Formal models of the evolution of cooperation via cultural group selection are very diverse. In particular, they differ with respect to mechanisms of group selection and replication, as well as games underlying interactions within groups. Typically, individuals within groups engage in either a cooperative dilemma such as a public goods game [11,38,39] or a coordination game [40–42]. In coordination games, individuals can choose between different strategies and the system dynamics are characterized by multiple equilibria. For a novel group-beneficial trait to evolve two things must occur [40]: (i) it must become common in one population and (ii) it must spread from that population to others.
In public good games, individuals contribute some of their endowment to a common pool.

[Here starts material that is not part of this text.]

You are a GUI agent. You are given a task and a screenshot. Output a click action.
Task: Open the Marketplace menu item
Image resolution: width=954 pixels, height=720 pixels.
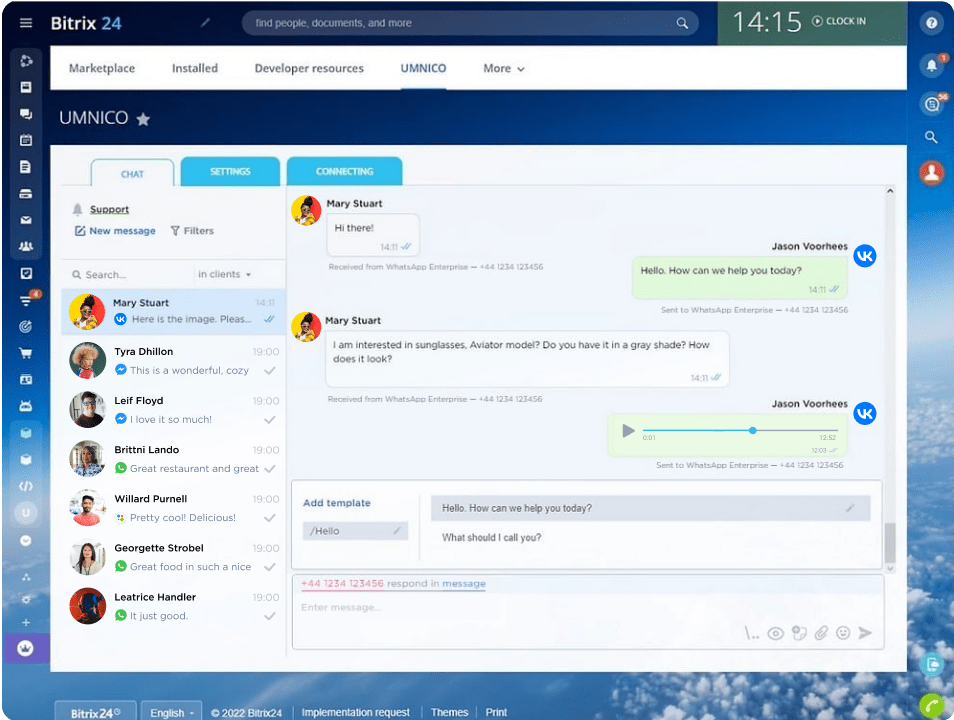point(101,68)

Subsequently, all contributions are multiplied by a factor and divided among group members, so that the group's total payoff is maximized if everyone contributes. Yet, non-contributing, i.e. defection, is a dominant strategy. As a result, within groups defection spreads. However, if selection at the group level promotes groups that are better off—i.e. those with more cooperators—cooperation can evolve in the population if group selection is sufficiently strong relative to individual selection. In this context, policies that reduce the payoff disadvantage to cooperators (e.g. punishment imposed on defectors) within groups or affect the group structure so that individuals are more likely to interact with their own type can help cooperation to evolve [11,20,38,39].
A distinction can be drawn between formal group selection models in which higher-level selection emerges as a by-product of individual interactions (e.g. [13]) versus those in which there is an explicit top-down mechanism for group selection. The specific mechanism of group selection can take several possible forms, including: conflict, so that groups with more defectors are more likely to lose in conflict and be replaced by members of groups with more cooperators [11,39,43–45]; cultural transmission, where institutions of more successful groups are more likely to be imitated by other groups [40,42,46–48]; and payoff-biased migration, where individuals preferentially leave less successful groups to join groups that are more successful [41,49].

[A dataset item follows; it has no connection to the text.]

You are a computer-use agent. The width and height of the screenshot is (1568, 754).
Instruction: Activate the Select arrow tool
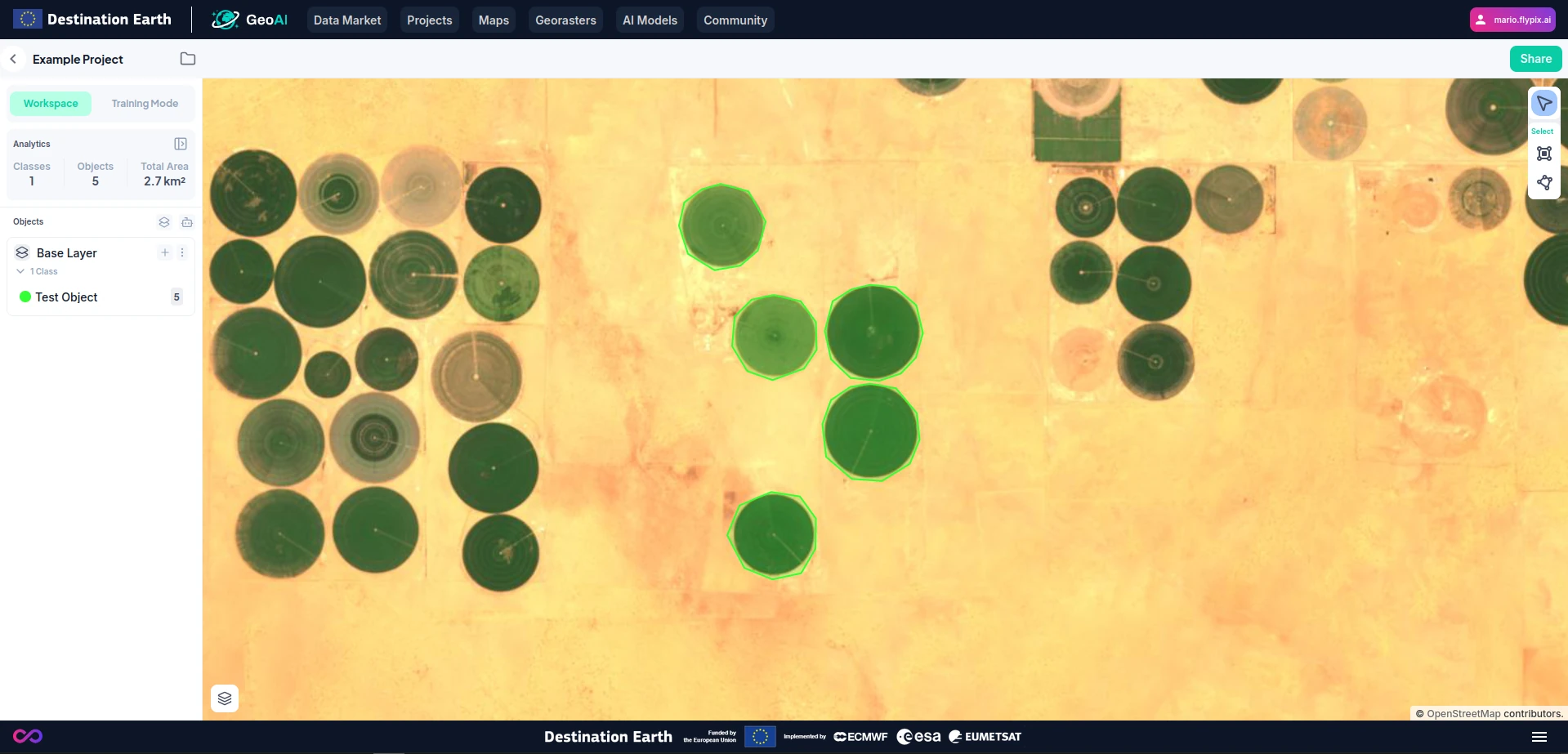pyautogui.click(x=1543, y=104)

An important class of models has shown that intergroup conflict can promote the evolution of prosocial behaviour. Welfare aligns the fate of group members, making individuals cooperate to inflict force on other groups [36]. Results from experiments conducted before, during and after the 2006 Israel–Hezbollah war indicate that during wartime people are more willing to pay costs to punish defectors and to reward cooperative behaviour [50]. In addition, warfare promotes the evolution of institutions, which enabled large human groups to function without splitting up [51]. Bowles & Choi [46] propose a formal model to show how altruism and parochialism, which captures hostility toward out-group members, can co-evolve together owing to group selection, although both behaviours reduce individual payoffs. As another example, using a model of intergroup conflict, Makowsky & Smaldino [45] show how institutions that promote inequality may naturally divide a population into a ruling class of non-cooperators and an underclass of cooperators whose contributions sustain the group.

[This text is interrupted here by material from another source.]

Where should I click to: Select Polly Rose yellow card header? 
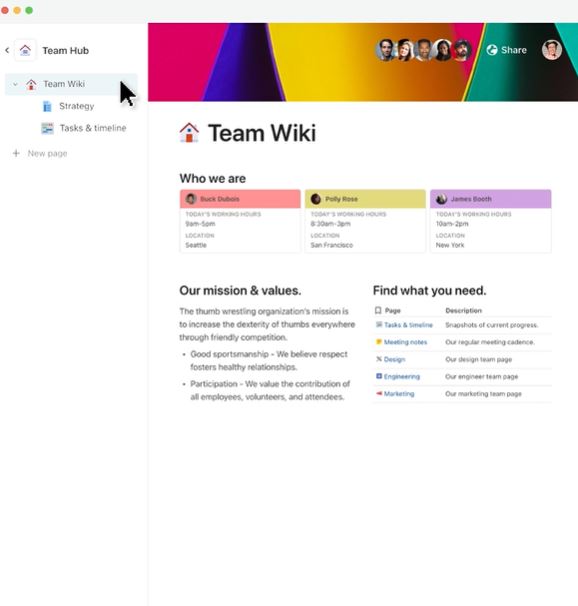point(366,199)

In cultural evolutionary theory, biased transmission involves the adoption of cultural variants that enhance reproductive success. Preferentially imitating behaviours that are common in one's social group has been referred to in the literature as conformist transmission [30]. Instead of copying the most common strategies, individuals can also imitate the most influential, knowledgeable or skillful behaviour. Imitating ‘the most successful’ is known as prestige-biased or success-biased transmission [52,53]. If individuals have contact with out-group members, they may imitate the behaviours of members of more successful groups. In this way, individual transmission can promote the evolution of group-beneficial norms and institutions [40,42]. Other factors that enhance the evolution of prosocial behaviour include punishment of deviant behaviours or symbolic markers that correlate with behavioural unobservable norms [21]. Studying the importance of these mechanisms for diffusion of sustainable behaviours has recently received increasing attention in the literature [37].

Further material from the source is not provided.